Take Care of Yourself, Sophie Calle (2007)
Calle received a breakup email that ended with the words "take care of yourself." So she asked 107 women to interpret it, each through the lens of their own profession. Singers sang it, lawyers prosecuted it, a child read it plainly. What I love about this work is that grief becomes collective, turned over and over until it's something else entirely. Longing metabolized into a project that outlasted the person who caused it.
FILM
One Million Yen Girl (百万円と苦虫女), Dir.
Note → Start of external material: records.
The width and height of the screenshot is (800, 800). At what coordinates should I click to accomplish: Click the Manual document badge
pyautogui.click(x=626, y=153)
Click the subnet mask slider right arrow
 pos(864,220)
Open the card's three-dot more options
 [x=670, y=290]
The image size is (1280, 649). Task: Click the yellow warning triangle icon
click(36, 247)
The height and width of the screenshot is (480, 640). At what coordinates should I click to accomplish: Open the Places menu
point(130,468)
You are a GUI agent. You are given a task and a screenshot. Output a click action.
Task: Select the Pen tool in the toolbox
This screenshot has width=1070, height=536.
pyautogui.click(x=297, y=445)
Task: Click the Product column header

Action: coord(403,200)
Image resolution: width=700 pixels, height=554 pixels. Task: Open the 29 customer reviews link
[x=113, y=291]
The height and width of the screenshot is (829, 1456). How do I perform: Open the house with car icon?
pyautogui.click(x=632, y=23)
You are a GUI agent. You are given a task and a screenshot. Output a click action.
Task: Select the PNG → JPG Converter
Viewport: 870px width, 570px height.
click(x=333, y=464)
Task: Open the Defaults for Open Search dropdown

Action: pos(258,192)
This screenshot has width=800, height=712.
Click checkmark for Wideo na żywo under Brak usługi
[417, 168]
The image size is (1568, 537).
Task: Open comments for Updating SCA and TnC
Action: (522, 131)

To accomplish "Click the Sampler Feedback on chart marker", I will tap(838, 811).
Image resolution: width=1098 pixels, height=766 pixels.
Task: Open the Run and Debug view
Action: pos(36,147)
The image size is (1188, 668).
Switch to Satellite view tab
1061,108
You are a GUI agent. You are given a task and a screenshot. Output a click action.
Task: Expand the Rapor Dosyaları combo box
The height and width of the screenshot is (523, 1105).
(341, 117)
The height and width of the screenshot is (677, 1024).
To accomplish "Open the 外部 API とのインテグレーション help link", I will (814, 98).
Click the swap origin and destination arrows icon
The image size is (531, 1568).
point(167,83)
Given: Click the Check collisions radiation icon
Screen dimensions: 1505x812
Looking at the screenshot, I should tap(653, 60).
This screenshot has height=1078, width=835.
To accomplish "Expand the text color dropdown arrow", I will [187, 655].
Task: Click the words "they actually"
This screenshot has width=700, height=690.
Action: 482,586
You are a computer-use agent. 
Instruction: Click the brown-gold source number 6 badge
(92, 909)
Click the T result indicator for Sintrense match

Yuki Tanada (2008)
Released from prison, a young woman decides that life could be much easier if she moves to a new place every time she saves enough money. She allows herself to fall into a relationship along the way, but ultimately chooses her own desire over it. She keeps moving. What I love about this film is that it understands restlessness as a form of faithfulness to the wanting, and that sometimes choosing your own life is the most radical act of longing there is.
Amiko, Dir. Yoko Yamanaka (2022)
Amiko's longing for a boy who has left their hometown is total, consuming, socially illegible. She pursues it with a commitment the world around her reads as excessive. Yamanaka refuses to correct her, and I think that's what makes this film so good. The wanting held as a complete and serious way of being in the world.
Frances Ha, Dir. Noah Baumbach (2012)
Frances wants a life she can't quite name, one that keeps shifting just past her reach. This is the film on this list I've returned to the most. An ordinary portrait of the condition, and the one that, for a moment, makes me feel least alone in it, especially having come into adulthood in New York City myself.
Pearl, Dir. Ti West (2022)
End here. Pearl wants what Frances wants, to be seen, to be extraordinary, to escape, but she is trapped on a farm in 1918 with nowhere for her wanting to go, and there is no one who sees her in the ways she wants to be seen. What this film expresses that the others don't is that longing doesn't always turn inward. When it has nowhere to go and nothing to contain it, it can become rage. Her suffering is not kept to the interior or the domestic, and is something that breaks out of it entirely.
This piece was inspired by the Syllabus Project. I wish they would come back!